The thing that kills this for me (and they even mentioned it) is wake word detection. I have both the HA voice preview and FPH Satellite1 devices, plus have experimented with a few other options like a Raspberry Pi with a conference mic.
Somehow nothing is even 50% good as my Echo devices at picking up the wake word. The assistant itself is far better, but that doesn't matter if it takes 2-3 tries to get it to listen to you. If someone solves this problem with open hardware I'll be immediately buying several.
What's been surprising in my experience regarding the wake word is that it recognizes me (adult male) saying the wake word ~95% of the time. However, it only registers the rest of my family (women and children) ~30% of the time.

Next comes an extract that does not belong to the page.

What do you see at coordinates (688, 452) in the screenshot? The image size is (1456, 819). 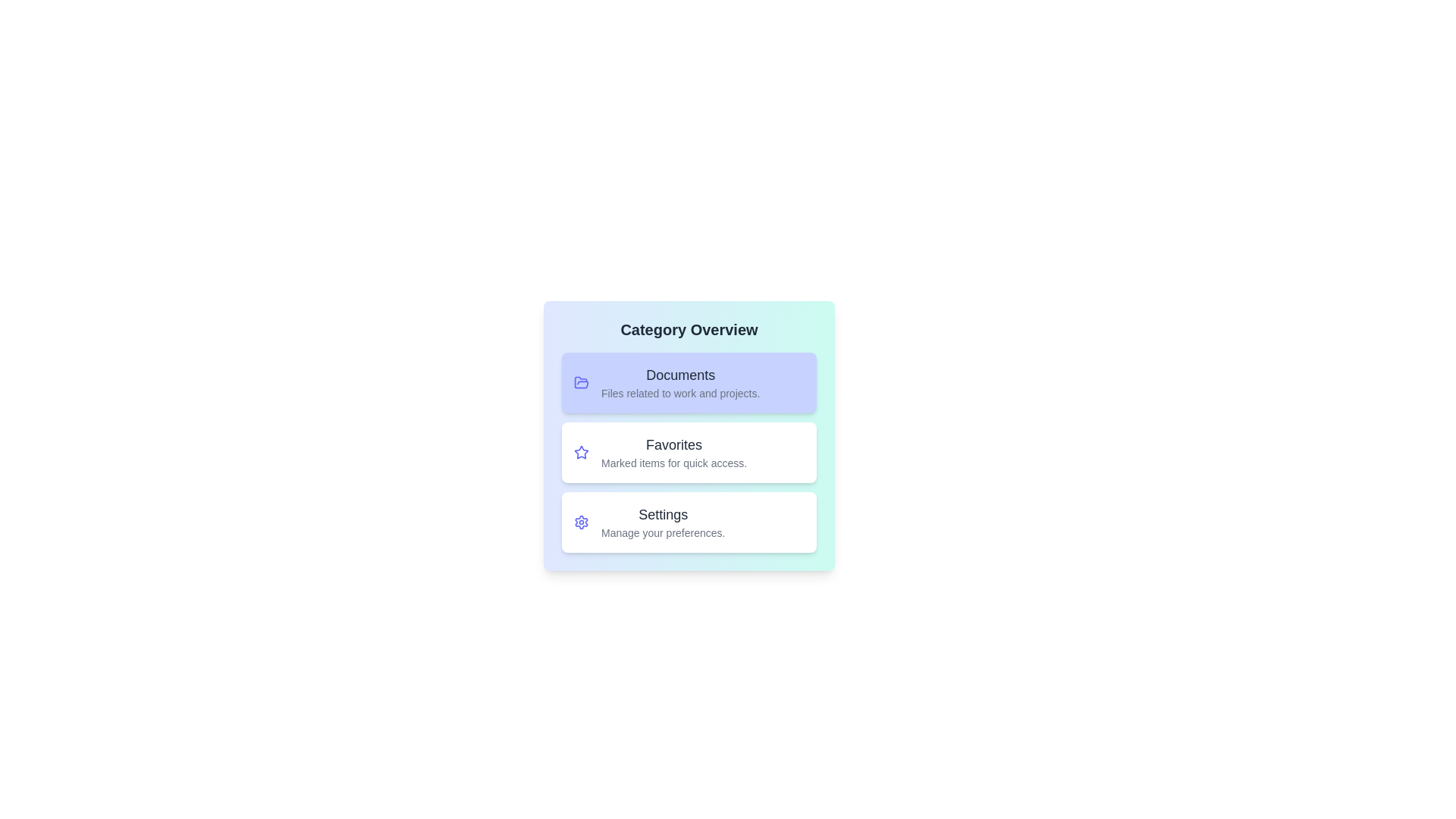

I have a feeling beamforming microphone arrays might help here, something like this could improve the audio being processed substantially - https://www.minidsp.com/products/usb-audio-interface/uma-8-m....
What about your wifi APs sensing which room you are in, with your choice of hilarious dance moves as the trigger ?
Funky chicken for Gemini
Penguin dance for OpenAI
Claude?
Why not use an easier to detect wake “word”, like two claps in quick succession? Or a couple of notes of a melody?
How about a button?
I'd prefer to physically press a button on an intercom box than having something churning away constantly processing sound.